Jordan, now 22, says she fielded 15 different label offers while she was still in high school. After signing with Matador and releasing Lush in 2018, she became a public figure and a magnet for parasocial attachment, drawing hordes of fans who saw themselves in her queerness and keen sensitivity. Amid this whirlpool of attention, Jordan found that her personal boundaries were too permeable; the overexposure caused enough harm to land her in rehab last year, an experience she mentions offhandedly once on Valentine. Afterwards, she handed her social media accounts to an assistant and hired a media trainer to help her deflect prying journalists.

But now that she has patched the holes from which her personal life seeped out into the public, her music, more than ever, functions as the release valve. On Lush (her 1st album – 2018), she explored the expressive but limited possibilities of a three-piece rock band; on Valentine she flirts with pop—sharpening her hooks, reaching for the synths and strings. Where parts of Lush revealed themselves slowly, saving their secrets for intent listening, Valentine is more immediate, grabbing your gaze and refusing to let go for 32 straight minutes.
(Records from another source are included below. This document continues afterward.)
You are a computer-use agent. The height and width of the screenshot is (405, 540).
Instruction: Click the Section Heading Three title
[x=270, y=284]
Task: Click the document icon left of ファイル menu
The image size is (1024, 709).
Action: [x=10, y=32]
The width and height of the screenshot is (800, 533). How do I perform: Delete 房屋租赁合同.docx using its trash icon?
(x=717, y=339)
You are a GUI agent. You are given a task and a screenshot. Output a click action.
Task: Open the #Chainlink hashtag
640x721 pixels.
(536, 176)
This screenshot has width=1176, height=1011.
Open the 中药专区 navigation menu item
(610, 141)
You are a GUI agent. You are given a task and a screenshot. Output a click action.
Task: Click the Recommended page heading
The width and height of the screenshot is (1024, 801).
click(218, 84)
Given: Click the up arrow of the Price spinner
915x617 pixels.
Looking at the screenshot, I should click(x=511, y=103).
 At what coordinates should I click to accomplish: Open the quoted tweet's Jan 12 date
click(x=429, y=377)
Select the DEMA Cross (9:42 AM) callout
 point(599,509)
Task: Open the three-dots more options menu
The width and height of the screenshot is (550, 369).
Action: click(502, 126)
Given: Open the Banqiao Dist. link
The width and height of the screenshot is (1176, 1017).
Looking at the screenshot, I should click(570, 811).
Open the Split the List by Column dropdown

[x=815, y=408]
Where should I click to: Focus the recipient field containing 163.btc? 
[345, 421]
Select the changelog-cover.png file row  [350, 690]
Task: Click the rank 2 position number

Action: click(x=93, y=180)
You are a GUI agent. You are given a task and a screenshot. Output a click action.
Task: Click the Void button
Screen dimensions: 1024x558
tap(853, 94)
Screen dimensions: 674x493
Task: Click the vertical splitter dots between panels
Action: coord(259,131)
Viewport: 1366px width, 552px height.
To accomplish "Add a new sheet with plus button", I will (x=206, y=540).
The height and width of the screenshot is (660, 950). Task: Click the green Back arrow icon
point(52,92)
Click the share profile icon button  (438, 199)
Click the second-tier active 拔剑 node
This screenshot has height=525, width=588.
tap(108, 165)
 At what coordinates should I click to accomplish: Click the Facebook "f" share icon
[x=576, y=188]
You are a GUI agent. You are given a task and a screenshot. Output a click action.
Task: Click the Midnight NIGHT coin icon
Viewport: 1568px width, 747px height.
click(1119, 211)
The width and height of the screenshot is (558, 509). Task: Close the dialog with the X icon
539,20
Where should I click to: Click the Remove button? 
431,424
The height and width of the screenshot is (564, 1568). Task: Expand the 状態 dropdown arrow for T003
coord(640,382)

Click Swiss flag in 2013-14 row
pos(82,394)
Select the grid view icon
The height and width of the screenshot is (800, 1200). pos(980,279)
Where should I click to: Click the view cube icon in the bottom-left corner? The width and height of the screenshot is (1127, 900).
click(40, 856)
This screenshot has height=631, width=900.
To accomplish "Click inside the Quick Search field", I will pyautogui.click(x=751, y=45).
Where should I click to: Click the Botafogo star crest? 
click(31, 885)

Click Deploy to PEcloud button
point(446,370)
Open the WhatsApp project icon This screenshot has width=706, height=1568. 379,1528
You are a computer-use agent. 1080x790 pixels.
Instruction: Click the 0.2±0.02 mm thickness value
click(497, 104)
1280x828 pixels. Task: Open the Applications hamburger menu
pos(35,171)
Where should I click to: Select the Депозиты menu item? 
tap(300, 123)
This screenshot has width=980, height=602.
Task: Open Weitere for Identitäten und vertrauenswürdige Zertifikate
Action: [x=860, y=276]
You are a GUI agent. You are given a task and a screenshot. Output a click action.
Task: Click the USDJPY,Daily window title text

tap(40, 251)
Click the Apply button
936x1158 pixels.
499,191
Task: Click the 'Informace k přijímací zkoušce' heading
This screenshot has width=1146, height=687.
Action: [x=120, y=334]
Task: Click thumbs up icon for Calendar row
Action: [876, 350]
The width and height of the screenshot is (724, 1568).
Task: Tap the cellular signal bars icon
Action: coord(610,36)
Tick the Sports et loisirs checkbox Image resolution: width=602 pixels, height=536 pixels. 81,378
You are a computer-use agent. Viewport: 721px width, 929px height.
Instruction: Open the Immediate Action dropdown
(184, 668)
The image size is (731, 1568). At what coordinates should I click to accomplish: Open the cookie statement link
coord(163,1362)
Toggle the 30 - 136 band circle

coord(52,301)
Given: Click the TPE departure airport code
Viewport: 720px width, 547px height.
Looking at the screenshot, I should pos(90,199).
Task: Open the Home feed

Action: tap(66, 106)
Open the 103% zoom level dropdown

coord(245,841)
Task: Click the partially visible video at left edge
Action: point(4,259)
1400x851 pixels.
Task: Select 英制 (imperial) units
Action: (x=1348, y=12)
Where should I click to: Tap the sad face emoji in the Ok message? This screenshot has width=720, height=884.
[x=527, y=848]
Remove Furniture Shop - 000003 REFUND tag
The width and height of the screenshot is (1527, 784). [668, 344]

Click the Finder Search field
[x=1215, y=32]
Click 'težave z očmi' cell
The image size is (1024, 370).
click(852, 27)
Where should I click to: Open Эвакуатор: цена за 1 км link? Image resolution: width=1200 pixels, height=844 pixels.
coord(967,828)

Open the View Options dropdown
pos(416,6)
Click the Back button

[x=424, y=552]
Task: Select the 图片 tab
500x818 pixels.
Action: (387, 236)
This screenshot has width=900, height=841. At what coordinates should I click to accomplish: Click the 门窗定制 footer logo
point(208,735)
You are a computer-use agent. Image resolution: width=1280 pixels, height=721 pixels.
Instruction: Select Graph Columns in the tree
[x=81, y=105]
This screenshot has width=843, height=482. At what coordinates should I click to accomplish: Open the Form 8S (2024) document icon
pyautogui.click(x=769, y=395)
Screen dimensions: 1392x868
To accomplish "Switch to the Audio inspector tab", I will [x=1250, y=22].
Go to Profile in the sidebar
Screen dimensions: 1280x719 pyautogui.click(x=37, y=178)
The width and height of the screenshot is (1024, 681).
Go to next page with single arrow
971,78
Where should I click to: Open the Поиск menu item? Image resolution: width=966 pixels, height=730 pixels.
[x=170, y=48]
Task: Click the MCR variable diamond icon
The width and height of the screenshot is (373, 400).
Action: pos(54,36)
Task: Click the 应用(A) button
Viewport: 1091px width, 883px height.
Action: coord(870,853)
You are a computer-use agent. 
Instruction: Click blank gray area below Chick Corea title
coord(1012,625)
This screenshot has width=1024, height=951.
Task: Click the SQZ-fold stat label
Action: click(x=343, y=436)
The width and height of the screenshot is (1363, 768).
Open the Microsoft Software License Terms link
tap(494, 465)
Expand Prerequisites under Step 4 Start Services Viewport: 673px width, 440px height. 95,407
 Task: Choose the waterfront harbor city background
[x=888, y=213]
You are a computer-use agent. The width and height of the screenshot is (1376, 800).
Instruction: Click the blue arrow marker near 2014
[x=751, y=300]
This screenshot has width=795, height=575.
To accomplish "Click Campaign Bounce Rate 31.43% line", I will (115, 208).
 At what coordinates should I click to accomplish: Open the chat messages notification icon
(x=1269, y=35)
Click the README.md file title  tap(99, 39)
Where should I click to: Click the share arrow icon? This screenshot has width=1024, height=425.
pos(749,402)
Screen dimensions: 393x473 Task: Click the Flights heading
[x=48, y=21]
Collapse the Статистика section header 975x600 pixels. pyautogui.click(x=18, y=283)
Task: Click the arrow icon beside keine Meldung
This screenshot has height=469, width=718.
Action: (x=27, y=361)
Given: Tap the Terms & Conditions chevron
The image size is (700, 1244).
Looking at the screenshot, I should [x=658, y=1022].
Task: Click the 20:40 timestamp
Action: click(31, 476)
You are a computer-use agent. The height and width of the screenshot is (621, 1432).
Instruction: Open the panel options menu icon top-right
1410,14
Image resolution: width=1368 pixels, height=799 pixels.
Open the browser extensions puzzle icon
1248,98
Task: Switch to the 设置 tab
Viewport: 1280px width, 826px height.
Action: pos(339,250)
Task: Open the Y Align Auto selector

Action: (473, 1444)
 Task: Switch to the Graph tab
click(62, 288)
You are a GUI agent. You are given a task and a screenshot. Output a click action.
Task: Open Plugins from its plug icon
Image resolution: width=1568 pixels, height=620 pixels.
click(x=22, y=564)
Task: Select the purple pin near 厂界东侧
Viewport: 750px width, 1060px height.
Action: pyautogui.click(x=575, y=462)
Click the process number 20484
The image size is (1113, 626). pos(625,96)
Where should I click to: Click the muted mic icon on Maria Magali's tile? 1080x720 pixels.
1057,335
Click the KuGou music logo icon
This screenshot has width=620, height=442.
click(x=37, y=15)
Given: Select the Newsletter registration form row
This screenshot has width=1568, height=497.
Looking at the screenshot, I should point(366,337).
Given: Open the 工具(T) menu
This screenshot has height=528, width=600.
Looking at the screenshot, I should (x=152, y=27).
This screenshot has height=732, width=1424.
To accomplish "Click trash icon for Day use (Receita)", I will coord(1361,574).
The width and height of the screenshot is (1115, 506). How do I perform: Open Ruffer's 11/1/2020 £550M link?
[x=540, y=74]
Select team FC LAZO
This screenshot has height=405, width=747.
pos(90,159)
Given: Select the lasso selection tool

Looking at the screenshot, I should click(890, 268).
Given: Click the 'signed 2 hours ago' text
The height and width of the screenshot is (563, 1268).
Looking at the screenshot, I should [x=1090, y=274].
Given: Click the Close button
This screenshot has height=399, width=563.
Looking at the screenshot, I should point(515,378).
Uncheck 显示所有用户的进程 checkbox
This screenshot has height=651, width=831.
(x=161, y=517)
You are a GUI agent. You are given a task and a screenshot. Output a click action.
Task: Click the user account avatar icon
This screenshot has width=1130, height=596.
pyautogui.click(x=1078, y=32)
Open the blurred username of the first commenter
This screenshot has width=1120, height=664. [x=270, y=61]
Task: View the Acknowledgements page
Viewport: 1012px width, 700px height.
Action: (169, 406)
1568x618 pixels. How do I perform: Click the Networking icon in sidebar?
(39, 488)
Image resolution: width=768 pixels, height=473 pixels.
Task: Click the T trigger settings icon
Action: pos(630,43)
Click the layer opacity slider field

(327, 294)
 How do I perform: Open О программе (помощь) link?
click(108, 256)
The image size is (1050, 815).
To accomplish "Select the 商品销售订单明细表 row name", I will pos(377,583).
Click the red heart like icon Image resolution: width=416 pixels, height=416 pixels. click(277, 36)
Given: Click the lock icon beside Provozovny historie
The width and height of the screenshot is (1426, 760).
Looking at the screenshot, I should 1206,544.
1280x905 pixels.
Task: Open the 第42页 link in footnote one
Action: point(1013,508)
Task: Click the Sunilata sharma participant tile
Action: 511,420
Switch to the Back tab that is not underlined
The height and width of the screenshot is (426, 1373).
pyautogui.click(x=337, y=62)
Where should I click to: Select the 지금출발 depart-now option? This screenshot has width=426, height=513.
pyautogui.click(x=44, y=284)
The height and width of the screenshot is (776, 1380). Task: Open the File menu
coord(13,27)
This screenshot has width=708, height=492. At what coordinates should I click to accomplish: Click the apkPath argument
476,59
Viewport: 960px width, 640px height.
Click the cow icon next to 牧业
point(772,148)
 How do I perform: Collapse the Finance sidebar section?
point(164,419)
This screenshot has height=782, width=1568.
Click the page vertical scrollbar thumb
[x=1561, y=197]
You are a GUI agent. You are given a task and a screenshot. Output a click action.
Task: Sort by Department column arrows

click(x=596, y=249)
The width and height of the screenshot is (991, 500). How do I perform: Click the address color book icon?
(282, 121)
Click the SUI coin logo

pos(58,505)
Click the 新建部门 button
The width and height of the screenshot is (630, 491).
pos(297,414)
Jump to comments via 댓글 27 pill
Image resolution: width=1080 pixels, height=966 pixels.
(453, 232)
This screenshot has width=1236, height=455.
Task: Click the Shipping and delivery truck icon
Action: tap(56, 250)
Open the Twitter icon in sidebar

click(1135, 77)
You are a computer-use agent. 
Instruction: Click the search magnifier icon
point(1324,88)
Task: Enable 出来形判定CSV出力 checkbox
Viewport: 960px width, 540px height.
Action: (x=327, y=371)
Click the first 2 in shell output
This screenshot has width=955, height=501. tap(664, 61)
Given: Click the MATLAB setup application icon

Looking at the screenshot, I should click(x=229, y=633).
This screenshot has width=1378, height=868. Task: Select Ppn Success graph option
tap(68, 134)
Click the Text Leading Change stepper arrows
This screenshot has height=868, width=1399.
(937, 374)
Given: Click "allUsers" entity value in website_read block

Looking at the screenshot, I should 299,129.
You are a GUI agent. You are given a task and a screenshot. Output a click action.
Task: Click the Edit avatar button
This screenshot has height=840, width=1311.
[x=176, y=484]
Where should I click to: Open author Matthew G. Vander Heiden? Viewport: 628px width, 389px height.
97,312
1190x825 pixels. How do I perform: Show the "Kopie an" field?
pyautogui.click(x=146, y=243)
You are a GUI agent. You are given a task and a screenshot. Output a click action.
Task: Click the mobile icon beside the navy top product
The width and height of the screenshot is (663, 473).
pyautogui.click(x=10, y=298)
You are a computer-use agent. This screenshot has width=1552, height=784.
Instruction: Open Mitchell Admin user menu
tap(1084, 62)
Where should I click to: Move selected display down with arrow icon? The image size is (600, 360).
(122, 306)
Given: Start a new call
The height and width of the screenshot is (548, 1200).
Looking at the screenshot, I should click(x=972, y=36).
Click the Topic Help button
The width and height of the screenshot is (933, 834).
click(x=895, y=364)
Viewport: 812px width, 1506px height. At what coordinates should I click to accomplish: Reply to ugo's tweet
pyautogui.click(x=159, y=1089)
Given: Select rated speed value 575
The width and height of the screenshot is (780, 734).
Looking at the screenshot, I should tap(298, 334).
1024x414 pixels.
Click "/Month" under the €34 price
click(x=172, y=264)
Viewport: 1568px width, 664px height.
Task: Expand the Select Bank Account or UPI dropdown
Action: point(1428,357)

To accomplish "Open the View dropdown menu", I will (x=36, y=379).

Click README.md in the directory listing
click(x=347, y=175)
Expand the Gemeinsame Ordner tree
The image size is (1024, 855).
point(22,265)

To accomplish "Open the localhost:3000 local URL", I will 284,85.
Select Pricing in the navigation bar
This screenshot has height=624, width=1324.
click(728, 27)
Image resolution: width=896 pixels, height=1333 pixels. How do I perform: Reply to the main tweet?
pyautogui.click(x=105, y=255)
Swept up in the early-pandemic migration that sent scores of twentysomethings back to their parents’ homes, Jordan wrote much of Valentine on the floor of her childhood bedroom, the same place that she penned her early songs of longing and languishing. Now as then, love is an all-consuming force in her music, but she writes with a deeper understanding of its destructive potential and a willingness to articulate it in arresting terms. Romance and alcohol are twin toxins on Valentine, each amplifying the other’s damaging effects, each informing Jordan’s perspective on the other.

Some of Valentine’s best moments come when Jordan’s textures are as bold as her emotions. “Ben Franklin” is an infectious highlight; come for the sturdy bass groove and the delicious irony of “Got money/I don’t care about sex” in the verse; stay for Jordan’s bratty delivery of “huh, honey?,” her melody doubled by wiggling synth and backed up with guest vocals from Waxahatchee’s Katie Crutchfield on the chorus.